There's a version of communications that looks ever so busy and productive from the outside but doesn't actually move anything forward.


I call it the comms hamster wheel and I've been on it more times than I care to admit.


You're ticking all the boxes; newsletter sent, social media scheduled, story on the website.... but for whatever reason, all this activity just doesn't make a dent when it comes to your actual objectives.


It's not a failure. It's just activity mistaken for strategy.


The activity trap


Communications tactics are output: the posts, the emails, the reports, the campaigns.


Communications strategy is the thinking that makes the output land: knowing who you're trying to reach, what you need them to do, and how your communications is going to get them there.


Most organisations default to activity. Not because they're lazy but because strategy takes time and requires uncomfortable conversations that start with "actually, comms is a strategic management function, not a postbox/leaflet shop".


And to many people (unfortunately) taking a brief pause in our 1000-mile-an-hour, always on, always visible world feels like a dereliction of duty.


So the newsletter keeps going out. Your colleagues are happy that someone is promoting their very niche activity. The social channels keep ticking over. And nobody asks: is this actually working?


The question that changes everything


The single most useful question in communications is: what is this trying to achieve?
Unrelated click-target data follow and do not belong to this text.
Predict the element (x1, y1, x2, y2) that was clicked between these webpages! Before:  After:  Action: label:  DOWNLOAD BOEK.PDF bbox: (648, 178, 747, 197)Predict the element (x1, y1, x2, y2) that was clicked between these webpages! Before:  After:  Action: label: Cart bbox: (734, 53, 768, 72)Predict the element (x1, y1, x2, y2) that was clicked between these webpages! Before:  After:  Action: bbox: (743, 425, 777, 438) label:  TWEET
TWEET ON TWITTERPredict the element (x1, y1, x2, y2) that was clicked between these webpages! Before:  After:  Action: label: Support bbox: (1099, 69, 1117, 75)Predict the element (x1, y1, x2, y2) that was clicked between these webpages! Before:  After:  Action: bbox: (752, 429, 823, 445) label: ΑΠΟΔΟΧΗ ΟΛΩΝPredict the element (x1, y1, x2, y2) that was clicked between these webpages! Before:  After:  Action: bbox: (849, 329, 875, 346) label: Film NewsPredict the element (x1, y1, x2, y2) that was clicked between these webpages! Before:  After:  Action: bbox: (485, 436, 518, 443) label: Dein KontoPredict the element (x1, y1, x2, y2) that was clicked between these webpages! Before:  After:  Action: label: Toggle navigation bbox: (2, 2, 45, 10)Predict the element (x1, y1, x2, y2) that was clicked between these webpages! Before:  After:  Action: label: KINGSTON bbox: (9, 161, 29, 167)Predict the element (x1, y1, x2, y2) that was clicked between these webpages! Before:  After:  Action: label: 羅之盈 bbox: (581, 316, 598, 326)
Raising awareness is not a goal - what do you want your audience to think, to feel and to do. And how will you measure whether you've been successful, in a specific way.


What strategy looks like in practice


It's not complicated. But it does require you to stop before you create.


A strategy shouldn't be a glossy document kept in the top drawer, or a workshop with Post-it notes. It's the discipline to work through your 'why' before the 'what'.


And when you have a strategy, everything gets easier.


If anything, you create less content - but it's better , hyper-focused on your audience and therefore it actually lands. Your team knows what they're trying to achieve. You stop spending budget on things that don't move the needle.


And you start building something that actually matters: an audience who trusts you, understands your impact, and keeps paying attention.